LUIGI MASCHERONI – IL GIORNALE.
La (ri)scoperta.
Un testo scritto da un autore eretico, sul peggiore dei peccati umani, prima «censurato», poi casualmente perduto, rimasto di fatto inedito per quasi cinquant’anni, e ora pubblicato, ma non ancora distribuito, da un editore a lungo ideologicamente snobbato, che qui a Torino non ha neppure uno stand, e che però organizza un presentazione-provocazione che ha come testimonial il peggior intellettuale non-conformista italiano… Ce n’è abbastanza per farne un libro-evento, e il meno adatto in assoluto al Salone.
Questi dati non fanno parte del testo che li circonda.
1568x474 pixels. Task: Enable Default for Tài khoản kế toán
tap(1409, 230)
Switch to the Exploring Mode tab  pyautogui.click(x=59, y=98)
Quindi, imperdibile.
In un grande festival delle Vanità, dove tutti impazziscono per avere il proprio nome sulla copertina di un libro, leggersi sulle pagine dei giornali, apparire in tv e avere migliaia di follower, ecco un pamphlet d’autore che fa ironicamente a pezzi Presunzione, Egocentrismo e Gloria Effimera… È un meraviglioso Elogio della vanità (sottotitolo: Ovvero vediamo un po’ come siamo combinati malamente), scritto da Giuseppe Berto nella primavera del ’65 per quella che avrebbe dovuto essere la Strenna natalizia della Rizzoli. Berto pochi mesi prima aveva pubblicato Il male oscuro, romanzo di cui stava – vanitosamente – assaporando le fortune mediatiche. Insomma, ne sapeva abbastanza per buttar giù una quarantina di paginette parodistiche e impietose per un piccolo «studio psicologico sul successo da esibizionismo». Vanitas vanitatum et omnia vanitas.
L’Elogio di Berto era (ed è), a detta di chi glielo commissionò, «bellissimo» ed «eccellente», ma – come scrisse all’autore il direttore letterario della Rizzoli – «i nomi e i fatti contemporanei che tu citi qualche volta (pochi, per fortuna) stonano un tantino in un discorso tanto acuto e universale». E, guarda caso, il dattiloscritto andò perduto… Fino al 2006, quando una copia fu trovata fra le carte di Giancarlo Vigorelli, il quale avrebbe dovuto scriverne la prefazione. Uscito in un’edizione fuori commercio voluta dalla vedova di Berto, Emanuela (che non ha mai creduto allo «smarrimento»…), di cui un breve estratto apparve sul Corriere della sera nel 2007, ora il testo viene pubblicato integralmente dalle Edizioni Settecolori di Manuel Grillo, figlio di Pino, storico editore «ai margini dei confini del lecito consorzio perbenista» (naturalmente democratico), ed è stato presentato ieri al Salone del Libro – in attesa che sia distribuito nei prossimi mesi in libreria – da Pietrangelo Buttafuoco, un perfetto Giuseppe Berto dei nostri tempi, e Cesare De Michelis, un critico sufficientemente dandy per capire tutti i pericoli della vanità.
Eccolo il libro più bello (che ancora non c’è) del Salone (che ne ha troppi): ironico, graffiante, in-attuale, irregolare, scorretto (quella «specie di cialtrone di genio» di Pasolini, quella «incredibile cravatta d’angora viola di Carlo Levi»…) buttato lì per rabbia e per scherzo da uno che scriveva non per avere successo, ma per cercare la grazia di sopravvivere alla propria vita. Questa pubblicazione, cinquant’anni dopo, dimostra che la trovò.